## What you should do
A single figure is wanted: the count of lines below containing the string "give".

## Material supplied

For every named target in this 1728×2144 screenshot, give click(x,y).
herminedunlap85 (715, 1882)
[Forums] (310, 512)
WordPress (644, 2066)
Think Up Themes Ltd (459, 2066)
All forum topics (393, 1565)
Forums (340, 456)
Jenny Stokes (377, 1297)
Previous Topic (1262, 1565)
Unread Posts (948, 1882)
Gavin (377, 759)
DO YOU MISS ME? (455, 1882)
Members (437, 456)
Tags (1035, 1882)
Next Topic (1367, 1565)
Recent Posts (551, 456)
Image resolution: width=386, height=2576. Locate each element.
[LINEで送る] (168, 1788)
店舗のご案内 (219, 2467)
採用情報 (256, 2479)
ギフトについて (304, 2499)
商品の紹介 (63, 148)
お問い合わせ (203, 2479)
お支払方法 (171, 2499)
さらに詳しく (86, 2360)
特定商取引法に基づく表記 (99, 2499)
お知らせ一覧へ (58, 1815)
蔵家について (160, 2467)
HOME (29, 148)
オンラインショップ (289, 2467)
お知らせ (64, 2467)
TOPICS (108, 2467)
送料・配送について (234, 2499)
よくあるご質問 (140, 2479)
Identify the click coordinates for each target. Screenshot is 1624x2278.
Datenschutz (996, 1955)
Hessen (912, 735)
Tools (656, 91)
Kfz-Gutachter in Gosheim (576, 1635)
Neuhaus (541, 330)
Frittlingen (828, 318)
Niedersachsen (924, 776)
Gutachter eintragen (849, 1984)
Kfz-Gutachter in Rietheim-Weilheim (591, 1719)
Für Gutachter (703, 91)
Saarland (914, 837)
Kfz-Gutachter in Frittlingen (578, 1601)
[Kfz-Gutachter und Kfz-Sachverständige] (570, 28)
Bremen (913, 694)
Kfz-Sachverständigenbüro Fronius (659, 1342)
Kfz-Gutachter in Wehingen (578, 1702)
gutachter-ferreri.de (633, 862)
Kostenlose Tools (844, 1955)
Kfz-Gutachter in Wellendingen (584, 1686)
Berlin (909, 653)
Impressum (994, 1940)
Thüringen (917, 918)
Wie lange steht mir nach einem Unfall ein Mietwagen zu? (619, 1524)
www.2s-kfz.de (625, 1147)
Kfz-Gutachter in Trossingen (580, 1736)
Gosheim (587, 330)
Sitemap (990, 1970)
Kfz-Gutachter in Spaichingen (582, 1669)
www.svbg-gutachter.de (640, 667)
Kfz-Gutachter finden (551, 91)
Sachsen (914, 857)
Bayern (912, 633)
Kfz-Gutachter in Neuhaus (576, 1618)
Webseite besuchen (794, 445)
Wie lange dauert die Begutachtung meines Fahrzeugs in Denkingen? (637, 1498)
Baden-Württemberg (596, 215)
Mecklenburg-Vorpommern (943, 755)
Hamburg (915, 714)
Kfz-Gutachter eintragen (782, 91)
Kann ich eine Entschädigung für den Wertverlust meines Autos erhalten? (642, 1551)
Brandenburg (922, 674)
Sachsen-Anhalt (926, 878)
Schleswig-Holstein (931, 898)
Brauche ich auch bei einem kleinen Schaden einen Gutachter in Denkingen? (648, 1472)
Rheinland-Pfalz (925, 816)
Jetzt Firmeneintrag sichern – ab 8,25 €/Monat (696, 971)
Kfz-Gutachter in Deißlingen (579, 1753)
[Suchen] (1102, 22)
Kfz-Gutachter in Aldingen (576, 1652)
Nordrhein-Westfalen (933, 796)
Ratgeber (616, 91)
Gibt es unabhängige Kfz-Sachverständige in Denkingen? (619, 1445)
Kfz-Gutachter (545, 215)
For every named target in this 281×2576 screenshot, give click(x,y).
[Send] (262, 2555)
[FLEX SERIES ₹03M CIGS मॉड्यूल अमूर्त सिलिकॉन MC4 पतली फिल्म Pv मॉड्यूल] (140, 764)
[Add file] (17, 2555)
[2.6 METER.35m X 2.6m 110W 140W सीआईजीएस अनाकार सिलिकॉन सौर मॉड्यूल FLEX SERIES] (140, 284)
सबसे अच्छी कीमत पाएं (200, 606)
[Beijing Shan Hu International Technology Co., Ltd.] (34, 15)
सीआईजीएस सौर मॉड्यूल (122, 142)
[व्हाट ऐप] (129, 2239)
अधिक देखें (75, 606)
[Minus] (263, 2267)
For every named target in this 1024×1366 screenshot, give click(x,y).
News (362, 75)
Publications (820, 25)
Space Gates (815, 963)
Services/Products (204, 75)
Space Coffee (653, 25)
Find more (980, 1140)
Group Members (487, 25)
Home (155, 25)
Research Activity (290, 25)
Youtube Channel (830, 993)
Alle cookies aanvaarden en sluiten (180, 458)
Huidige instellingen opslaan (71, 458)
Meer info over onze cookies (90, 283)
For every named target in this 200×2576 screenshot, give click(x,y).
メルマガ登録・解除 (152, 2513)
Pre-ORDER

## Completed task
4